Our speech features are reliable and validated relative to existing gold standards: We don’t deploy metrics into our suite of analytics until they have passed rigorous testing and met pre-defined benchmarks for reliability and clinical accuracy. Our test for reliability quantifies a metric’s stability by asking the question, “If I were to re-record my voice several times, how much would my measurements change?”. Test-retest reliability is computed from the correlation between pairs of equivalent measurements, taken from a database with tens of thousands of recordings. We verify that reliability is as strong for healthy speakers as it is for speakers with neurodegenerative disease, and that measurements are not biased by gender, age, language, or disease severity. Once a metric reaches an acceptable level of reliability, we then verify that it corresponds closely to ratings provided by clinicians. For example, nasal resonance metric values should be similar to perceptual ratings of hypernasality. Our clinical ratings are provided by trained clinicians and must meet high standards of inter and intra-rater reliability.

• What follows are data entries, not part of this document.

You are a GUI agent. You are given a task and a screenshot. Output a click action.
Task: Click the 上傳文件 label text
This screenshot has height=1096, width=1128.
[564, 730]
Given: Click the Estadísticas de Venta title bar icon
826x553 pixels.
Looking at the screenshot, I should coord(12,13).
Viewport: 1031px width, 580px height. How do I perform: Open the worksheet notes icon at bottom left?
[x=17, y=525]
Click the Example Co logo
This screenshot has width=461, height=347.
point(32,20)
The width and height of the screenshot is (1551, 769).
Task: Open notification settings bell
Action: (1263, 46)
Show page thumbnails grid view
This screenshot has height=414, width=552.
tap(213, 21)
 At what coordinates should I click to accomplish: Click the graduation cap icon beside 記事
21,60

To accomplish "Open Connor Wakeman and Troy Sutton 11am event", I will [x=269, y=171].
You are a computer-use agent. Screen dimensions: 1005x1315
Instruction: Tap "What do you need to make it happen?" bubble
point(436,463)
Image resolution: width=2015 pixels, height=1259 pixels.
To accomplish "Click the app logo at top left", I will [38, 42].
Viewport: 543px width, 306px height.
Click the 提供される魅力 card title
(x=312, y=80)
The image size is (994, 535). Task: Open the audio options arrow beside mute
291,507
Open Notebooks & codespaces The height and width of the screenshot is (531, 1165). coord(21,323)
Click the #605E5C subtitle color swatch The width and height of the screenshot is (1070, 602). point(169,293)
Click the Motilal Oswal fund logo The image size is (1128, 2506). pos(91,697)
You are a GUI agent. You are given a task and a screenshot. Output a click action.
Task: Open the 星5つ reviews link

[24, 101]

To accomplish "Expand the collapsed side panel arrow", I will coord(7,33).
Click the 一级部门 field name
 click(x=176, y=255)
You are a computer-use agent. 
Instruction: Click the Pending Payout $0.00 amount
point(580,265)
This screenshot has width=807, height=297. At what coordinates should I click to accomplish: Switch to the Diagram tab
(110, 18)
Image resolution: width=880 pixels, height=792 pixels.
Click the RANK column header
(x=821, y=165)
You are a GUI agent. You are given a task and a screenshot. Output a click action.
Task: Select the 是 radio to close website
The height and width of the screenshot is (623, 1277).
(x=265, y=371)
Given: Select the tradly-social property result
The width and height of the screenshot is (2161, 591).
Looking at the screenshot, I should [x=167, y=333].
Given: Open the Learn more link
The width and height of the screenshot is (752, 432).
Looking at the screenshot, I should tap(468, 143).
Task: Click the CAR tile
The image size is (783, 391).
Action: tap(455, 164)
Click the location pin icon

Heterogenous endpoints are absolute killers for clinical trials. Variability in the endpoint is directly related to the required sample size. The “holy grail” in digital biomarkers is a repeatable metric capable of detecting subtle, clinically-relevant changes in neurological health. As we outlined here, our speech endpoints are based on clinically-relevant features (and not general speech features) sensitive to subtle change with high test-retest reliability. The result? Robust metrics that have the potential to identify change in neurological health in cases where traditional metrics don’t show a signal.
We use the term nuisance variables to denote changes in speech that aren’t related to the clinical application of interest. These include age, gender, background noise, microphone type, etc.